This old Soviet joke explains why no Eastern European of my generation will be surprised in the slightest:
Three strangers share a hostel room. Two keep telling political jokes long into the night, keeping the third from sleeping. Finally the sleepy fellow goes out to the concierge and asks her to bring a pot of tea to the room in 15 minutes. A little later, back in his room, he leans into the lamp shade and says: “This is Major Ivanov. Could you please bring in some tea?” Sure enough, the concierge brings in the tea. The room is quiet for the rest of the night.
The next morning our fellow wakes up all by himself. “Where are the others?” he asks the concierge. “Oh, Major Ivanov took them.”That was then. You knew you had no privacy, and acted accordingly.
This is now. People expect privacy (which they gave up voluntarily), and are all bent out of shape every time a "privacy breach" gets exposed.

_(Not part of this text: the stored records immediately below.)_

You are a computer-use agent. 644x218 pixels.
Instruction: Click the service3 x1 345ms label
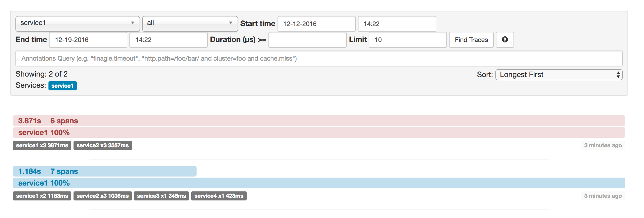point(161,196)
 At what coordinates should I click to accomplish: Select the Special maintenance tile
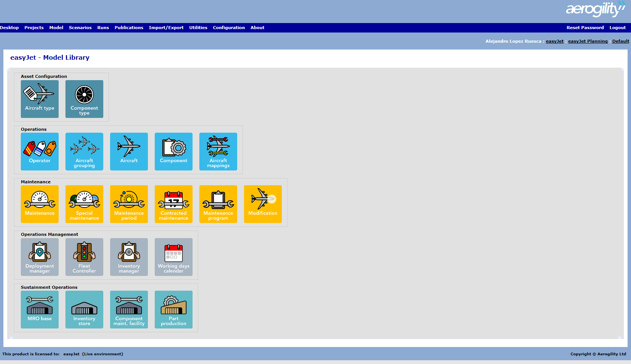point(84,204)
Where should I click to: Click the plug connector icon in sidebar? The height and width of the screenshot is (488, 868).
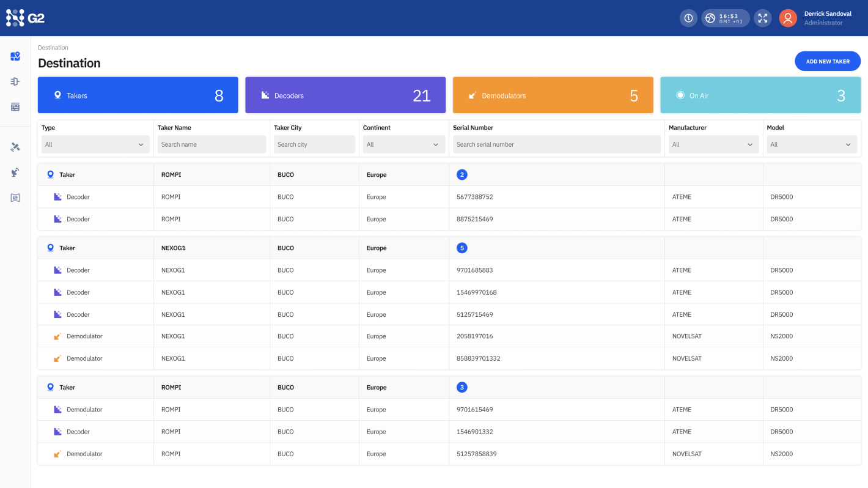(15, 81)
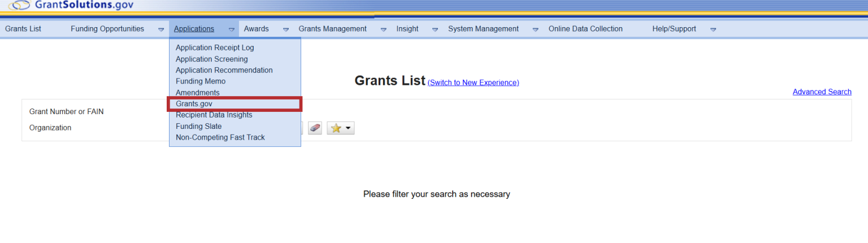
Task: Click the Advanced Search link
Action: click(822, 92)
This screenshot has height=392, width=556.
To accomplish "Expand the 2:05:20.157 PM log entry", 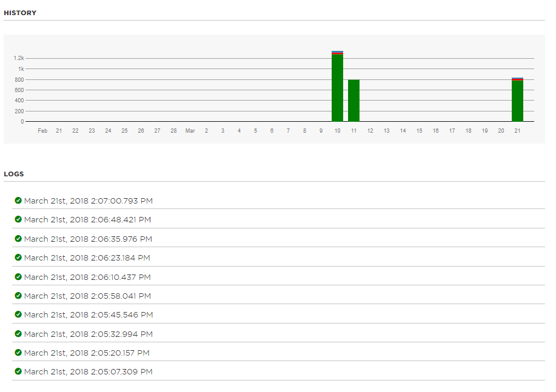I will [x=87, y=353].
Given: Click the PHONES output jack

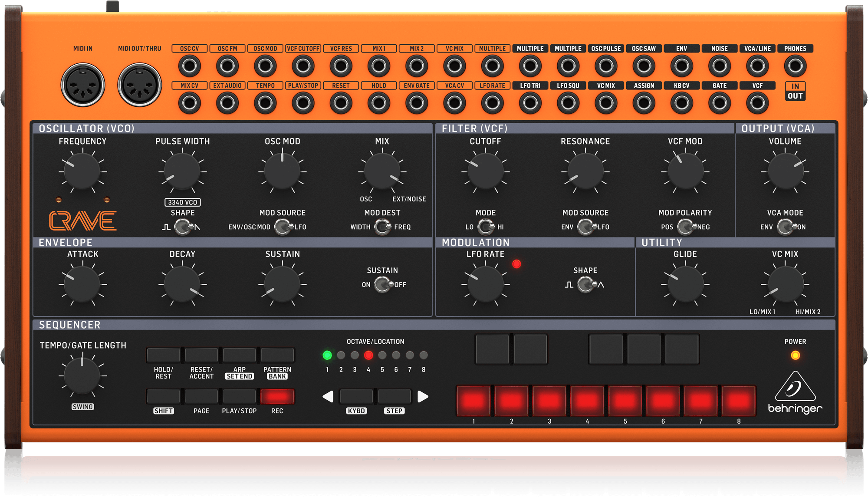Looking at the screenshot, I should tap(795, 66).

WIRED: January 26, 1999 – The chief executive officer of Sun Microsystems said Monday that consumer privacy issues are a "red herring." "You have zero privacy anyway," Scott McNealy told a group of reporters and analysts Monday night at an event to launch his company's new Jini technology. "Get over it."So this is it – same thing. Except that now it is business doing the snooping, not the government. People should get over it and go on with their lives. Or stay out of the proverbial kitchen.